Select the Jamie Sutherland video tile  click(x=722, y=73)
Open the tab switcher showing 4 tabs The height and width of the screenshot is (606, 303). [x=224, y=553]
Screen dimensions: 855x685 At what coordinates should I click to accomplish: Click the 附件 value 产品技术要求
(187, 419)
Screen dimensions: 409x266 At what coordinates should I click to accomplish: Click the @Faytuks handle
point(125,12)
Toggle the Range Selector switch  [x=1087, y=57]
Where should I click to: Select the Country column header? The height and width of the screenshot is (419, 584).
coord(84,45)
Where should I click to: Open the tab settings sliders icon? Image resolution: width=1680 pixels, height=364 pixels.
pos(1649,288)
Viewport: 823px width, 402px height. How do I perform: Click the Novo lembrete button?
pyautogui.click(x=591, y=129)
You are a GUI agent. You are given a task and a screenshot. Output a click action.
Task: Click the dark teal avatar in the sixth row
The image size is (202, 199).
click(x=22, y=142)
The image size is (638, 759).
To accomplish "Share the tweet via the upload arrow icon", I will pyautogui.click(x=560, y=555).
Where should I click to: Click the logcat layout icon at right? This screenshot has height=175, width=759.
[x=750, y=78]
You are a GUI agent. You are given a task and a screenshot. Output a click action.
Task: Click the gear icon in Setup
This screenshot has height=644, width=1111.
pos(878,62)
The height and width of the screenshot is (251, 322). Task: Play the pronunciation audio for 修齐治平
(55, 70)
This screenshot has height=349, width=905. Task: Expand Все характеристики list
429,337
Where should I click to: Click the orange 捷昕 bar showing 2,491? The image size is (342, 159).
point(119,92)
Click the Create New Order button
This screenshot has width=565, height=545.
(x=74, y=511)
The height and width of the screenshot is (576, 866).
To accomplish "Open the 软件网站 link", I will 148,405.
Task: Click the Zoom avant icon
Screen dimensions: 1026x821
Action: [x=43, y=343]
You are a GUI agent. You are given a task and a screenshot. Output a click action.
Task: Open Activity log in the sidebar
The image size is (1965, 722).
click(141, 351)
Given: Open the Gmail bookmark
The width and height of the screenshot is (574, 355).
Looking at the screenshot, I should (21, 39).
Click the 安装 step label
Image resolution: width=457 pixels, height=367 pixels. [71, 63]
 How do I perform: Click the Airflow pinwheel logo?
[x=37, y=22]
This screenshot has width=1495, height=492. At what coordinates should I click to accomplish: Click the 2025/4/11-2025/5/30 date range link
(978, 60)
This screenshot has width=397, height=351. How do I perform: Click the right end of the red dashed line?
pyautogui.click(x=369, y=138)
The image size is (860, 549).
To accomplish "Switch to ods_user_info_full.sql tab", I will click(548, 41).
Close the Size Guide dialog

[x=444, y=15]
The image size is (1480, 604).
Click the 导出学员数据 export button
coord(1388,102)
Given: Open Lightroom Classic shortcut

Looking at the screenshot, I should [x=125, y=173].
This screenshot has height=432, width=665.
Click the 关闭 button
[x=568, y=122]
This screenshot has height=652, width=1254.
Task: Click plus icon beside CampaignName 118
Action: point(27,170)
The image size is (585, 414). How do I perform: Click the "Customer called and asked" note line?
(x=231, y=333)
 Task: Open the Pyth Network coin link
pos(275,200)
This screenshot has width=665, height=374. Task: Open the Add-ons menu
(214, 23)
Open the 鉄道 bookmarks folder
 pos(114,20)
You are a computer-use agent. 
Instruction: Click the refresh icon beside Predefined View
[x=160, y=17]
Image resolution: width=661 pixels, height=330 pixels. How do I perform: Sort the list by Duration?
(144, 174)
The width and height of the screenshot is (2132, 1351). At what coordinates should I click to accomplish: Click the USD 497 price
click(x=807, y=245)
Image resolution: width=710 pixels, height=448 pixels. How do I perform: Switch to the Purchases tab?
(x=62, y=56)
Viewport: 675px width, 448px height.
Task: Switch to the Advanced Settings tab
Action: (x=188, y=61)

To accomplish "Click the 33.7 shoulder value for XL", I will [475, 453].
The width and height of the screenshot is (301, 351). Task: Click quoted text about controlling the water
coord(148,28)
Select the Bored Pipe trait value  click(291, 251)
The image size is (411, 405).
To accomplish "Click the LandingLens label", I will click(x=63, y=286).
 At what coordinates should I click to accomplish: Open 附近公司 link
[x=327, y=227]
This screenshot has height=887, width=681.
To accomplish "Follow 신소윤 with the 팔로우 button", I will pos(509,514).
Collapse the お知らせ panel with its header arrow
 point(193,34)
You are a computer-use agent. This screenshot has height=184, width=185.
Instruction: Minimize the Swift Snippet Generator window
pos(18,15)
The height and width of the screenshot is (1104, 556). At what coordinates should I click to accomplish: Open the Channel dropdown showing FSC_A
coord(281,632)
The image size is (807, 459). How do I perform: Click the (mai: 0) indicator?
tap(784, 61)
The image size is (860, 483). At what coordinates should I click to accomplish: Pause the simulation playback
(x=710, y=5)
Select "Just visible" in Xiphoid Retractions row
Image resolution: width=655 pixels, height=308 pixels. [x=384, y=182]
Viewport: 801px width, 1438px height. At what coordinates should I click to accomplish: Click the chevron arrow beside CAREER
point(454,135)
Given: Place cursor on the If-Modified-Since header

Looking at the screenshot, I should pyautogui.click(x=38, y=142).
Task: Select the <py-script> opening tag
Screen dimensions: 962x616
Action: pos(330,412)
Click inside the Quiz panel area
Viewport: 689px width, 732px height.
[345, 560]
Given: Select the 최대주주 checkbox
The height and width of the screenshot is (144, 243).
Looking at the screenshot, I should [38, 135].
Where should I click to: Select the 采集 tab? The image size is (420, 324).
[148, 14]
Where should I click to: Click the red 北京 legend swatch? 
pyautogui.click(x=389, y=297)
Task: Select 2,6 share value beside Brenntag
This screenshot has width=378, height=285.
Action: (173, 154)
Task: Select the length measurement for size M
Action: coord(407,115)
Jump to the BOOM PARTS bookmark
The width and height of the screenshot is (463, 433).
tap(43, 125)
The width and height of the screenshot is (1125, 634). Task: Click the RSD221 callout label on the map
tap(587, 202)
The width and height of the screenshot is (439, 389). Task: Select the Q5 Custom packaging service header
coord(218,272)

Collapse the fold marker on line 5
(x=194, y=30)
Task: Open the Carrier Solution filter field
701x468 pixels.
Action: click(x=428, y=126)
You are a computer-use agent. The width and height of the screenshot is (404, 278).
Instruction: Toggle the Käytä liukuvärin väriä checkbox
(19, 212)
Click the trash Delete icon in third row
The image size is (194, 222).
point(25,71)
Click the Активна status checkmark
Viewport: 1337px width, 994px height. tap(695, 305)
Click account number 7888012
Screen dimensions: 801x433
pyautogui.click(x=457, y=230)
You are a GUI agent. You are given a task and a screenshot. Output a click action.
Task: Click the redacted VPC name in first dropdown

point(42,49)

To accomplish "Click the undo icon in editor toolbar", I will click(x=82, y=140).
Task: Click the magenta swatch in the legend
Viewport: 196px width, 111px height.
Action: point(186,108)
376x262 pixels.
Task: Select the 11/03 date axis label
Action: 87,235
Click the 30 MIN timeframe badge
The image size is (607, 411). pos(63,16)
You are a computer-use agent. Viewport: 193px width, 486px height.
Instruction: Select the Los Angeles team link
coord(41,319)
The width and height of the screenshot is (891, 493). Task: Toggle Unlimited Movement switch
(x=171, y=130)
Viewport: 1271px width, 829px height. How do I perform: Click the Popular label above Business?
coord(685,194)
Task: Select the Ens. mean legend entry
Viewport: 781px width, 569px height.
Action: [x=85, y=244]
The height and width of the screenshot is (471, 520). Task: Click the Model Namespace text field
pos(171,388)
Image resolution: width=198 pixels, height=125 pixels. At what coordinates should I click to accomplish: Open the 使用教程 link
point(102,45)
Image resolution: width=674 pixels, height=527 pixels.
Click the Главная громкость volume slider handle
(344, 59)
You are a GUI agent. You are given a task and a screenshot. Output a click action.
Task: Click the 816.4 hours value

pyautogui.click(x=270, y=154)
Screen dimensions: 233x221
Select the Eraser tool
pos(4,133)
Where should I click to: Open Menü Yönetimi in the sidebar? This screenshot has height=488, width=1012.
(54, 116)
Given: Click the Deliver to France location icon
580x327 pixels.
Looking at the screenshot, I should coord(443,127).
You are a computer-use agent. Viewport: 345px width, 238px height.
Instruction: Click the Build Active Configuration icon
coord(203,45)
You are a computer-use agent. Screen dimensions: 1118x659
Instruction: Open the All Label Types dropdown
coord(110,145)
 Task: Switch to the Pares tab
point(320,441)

(Assignment)
What lines of the data include the word "computer"? Copy each of them.

(Written answer)
You are a computer-use agent. 
You are a computer-use agent. This screenshot has height=184, width=185.
You are a computer-use agent. The width and height of the screenshot is (404, 278).
You are a computer-use agent. Viewport: 193px width, 486px height.
You are a computer-use agent. Viewport: 345px width, 238px height.
You are a computer-use agent. Screen dimensions: 1118x659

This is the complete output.